Recently the ESRA Cinema Club in Raanana presented the documentary film, Children Without Shadows. This very personal and compelling film of the Holocaust tells the story of Charles David Hilsberg, aged four, who spent his childhood years in Belgium hiding from German soldiers. They would have had him killed, for he was their enemy.
Charles became a “hidden child”, was taken from his family home in Brussels, given a new, fictitious name and placed with strangers. He was instructed to forget his past and he learned to forget. When this “home” became unsafe, there was a move to another “new home” and another unknown family. When danger necessitated a further move, it was to a convent. Charles’s ordeal in Belgium ended in 1949, when, at age 12, he was sent to Israel and changed his name to Shaul Harel.
Life in Israel was, once again, a new beginning with new challenges and new painful episodes. Although the film recounts the continuing friendships and warm bonds of affection with those who cared for him and with friends who shared his youth, there was also the disdain of 'Sabra' contemporaries for the “weak refugee” and their horrific taunts of “sabon” (soap). These abuses forced Shaul to learn resilience and to prove to himself and to others that he was strong and worthy.

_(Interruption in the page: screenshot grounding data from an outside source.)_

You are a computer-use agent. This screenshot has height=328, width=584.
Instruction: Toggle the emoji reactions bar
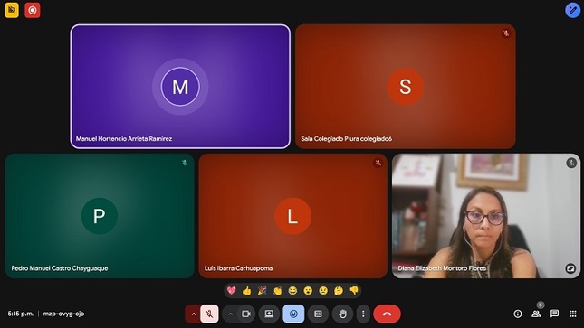point(293,314)
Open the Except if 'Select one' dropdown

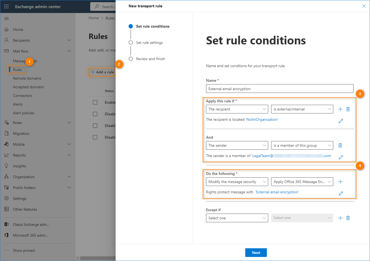click(x=237, y=218)
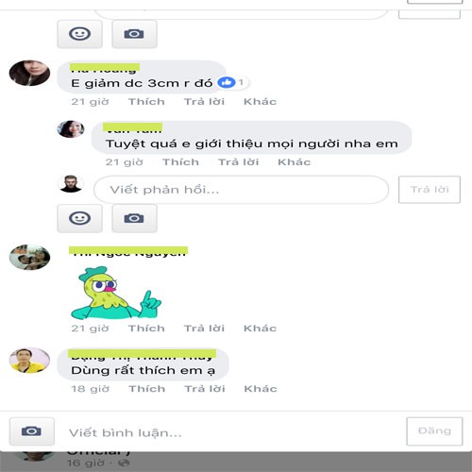Focus the 'Viết phản hồi...' reply field
This screenshot has height=472, width=472.
click(x=241, y=190)
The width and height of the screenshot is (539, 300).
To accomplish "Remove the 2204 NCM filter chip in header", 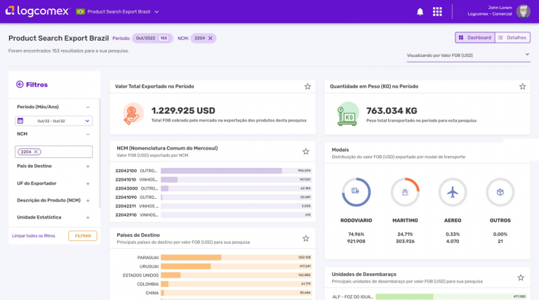I will [211, 38].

A question that is raised in Children Without Shadows is why now, after 60 years, does a successful man with a loving family and friends, go back to explore a past filled with such unbearable trauma? The answer involves the inability of a hidden child to relate the terrible memories of sadness and suffering to those closest to him. Thus, their questions about his past life remain unanswered and they, in turn, instinctively learn not to ask about the past.

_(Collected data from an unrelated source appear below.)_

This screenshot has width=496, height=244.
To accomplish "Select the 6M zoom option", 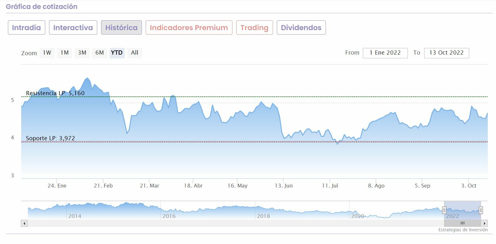I will click(99, 53).
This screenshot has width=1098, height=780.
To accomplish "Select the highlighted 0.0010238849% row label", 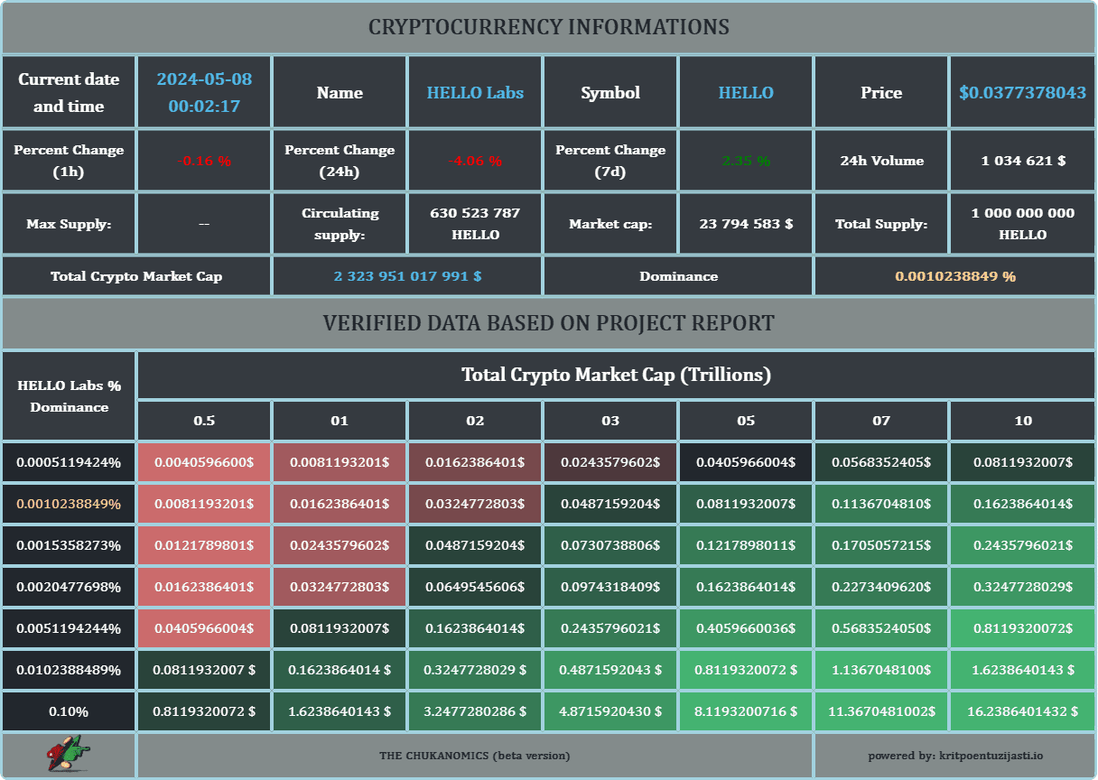I will [x=69, y=504].
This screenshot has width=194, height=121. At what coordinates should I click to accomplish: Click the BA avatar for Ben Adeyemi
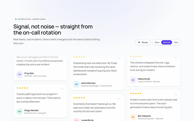[133, 117]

Another burden carried by the hidden children emanates from the haunting photos and memories of those who have been lost forever. Shaul’s parents were among these victims. It took tremendous emotional strength and courage to search for the information regarding the fate of his family members and to revisit the places of his childhood, but this process of recreating a shadow, of rebuilding his past, was critical for his release from the terrible frozen trauma of the past and for his ability to speak about his past.

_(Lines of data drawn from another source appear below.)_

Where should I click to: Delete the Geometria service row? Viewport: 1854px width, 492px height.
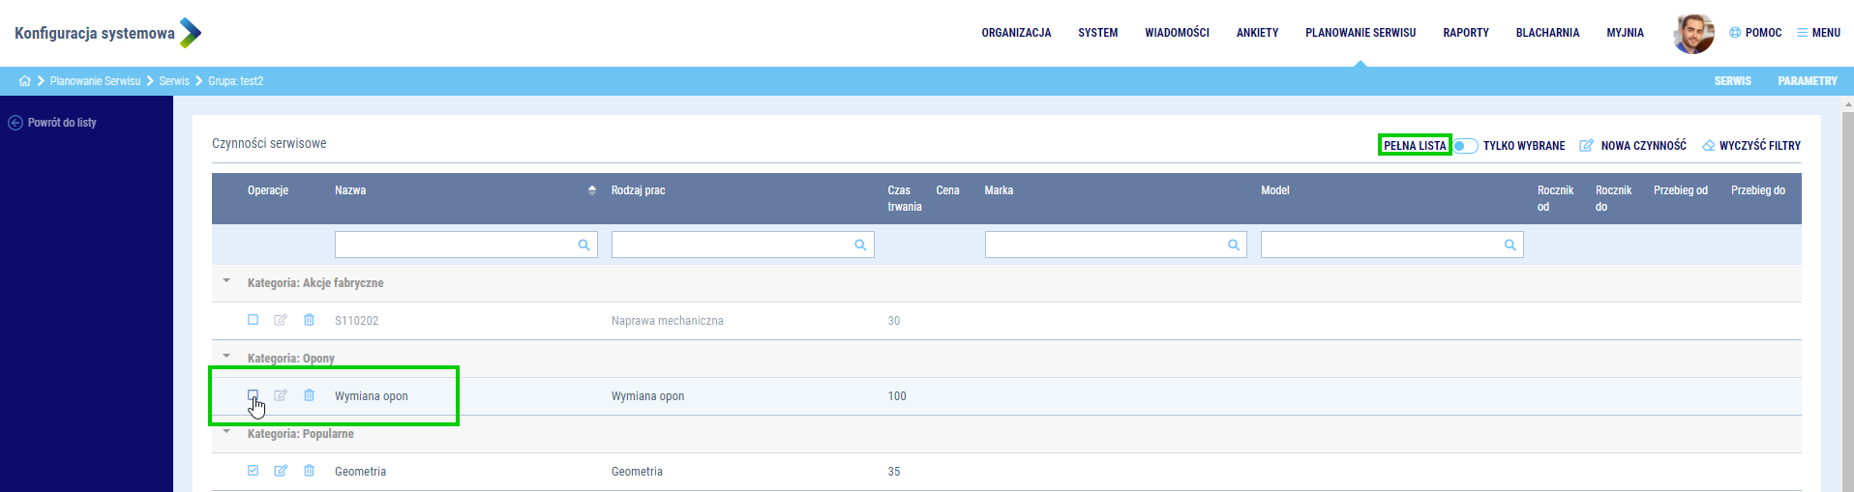[309, 471]
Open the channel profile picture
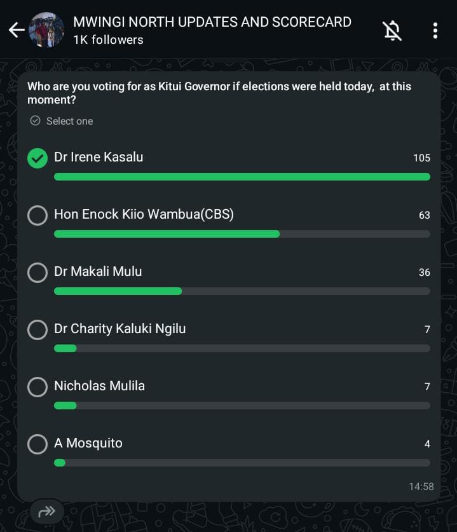This screenshot has width=457, height=532. (46, 30)
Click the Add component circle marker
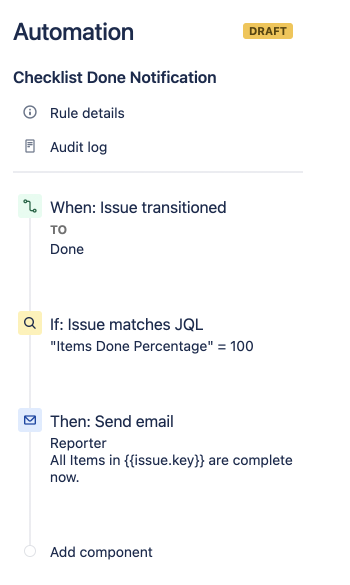This screenshot has height=585, width=350. tap(30, 552)
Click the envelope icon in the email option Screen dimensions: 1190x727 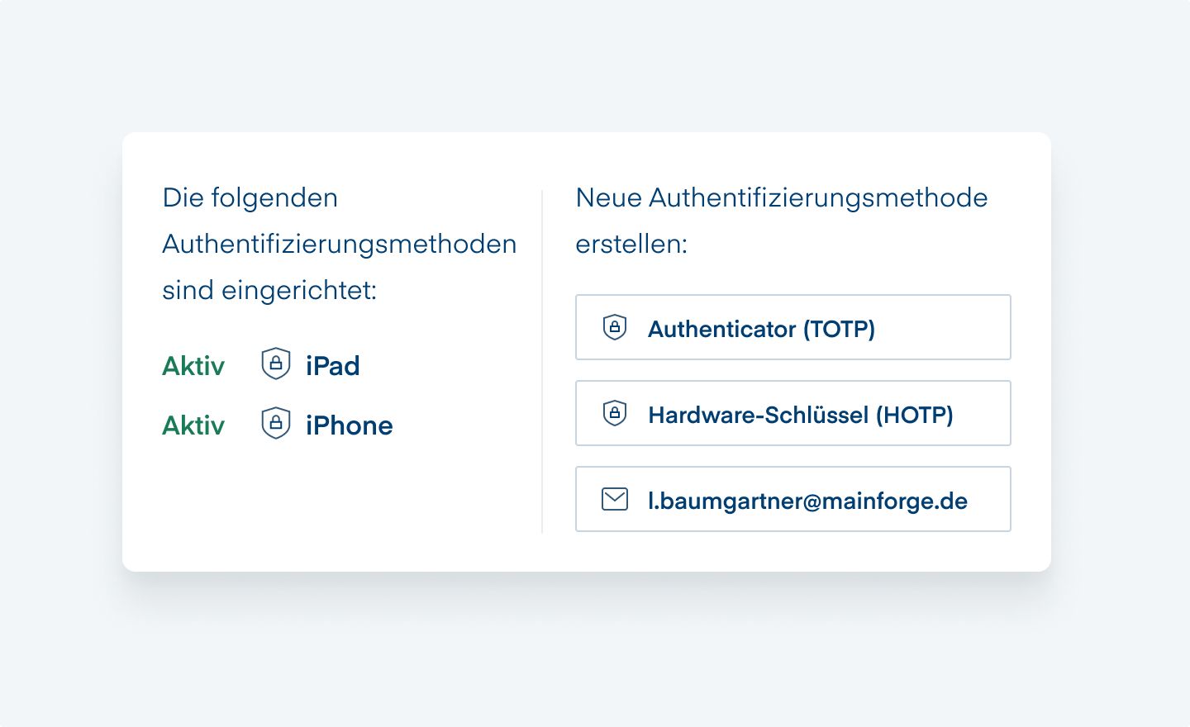(x=615, y=499)
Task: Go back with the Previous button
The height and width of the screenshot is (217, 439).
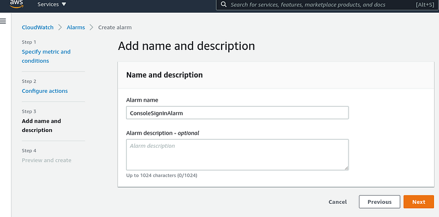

Professor Shaul Harel is a remarkable man. An internationally recognized pediatric neurologist, he was instrumental in founding and directing the first Child Development and Pediatric Neurology Center in Israel. His Curriculum Vitae is long and impressive; it records his achievements in medicine, the chairmanships of national and international organizations, his numerous publications and the many awards that he has received.
The film, with its warmth and humor, elicits a range of emotions in the viewer: admiration for the courage of those who overcame the terrible circumstances of their childhood and forged new and successful lives; gratitude for the extreme bravery of those, Jews and Christians alike, who risked everything to rescue Jewish children; and acclaim for those skilled professionals who produced this touching film in which courage and humanity ultimately triumph.
Debby Lieberman is a developmental psychologist who worked for many years with Shaul Harel in the Tel Aviv Child Developmental and Pediatric Neurology Center.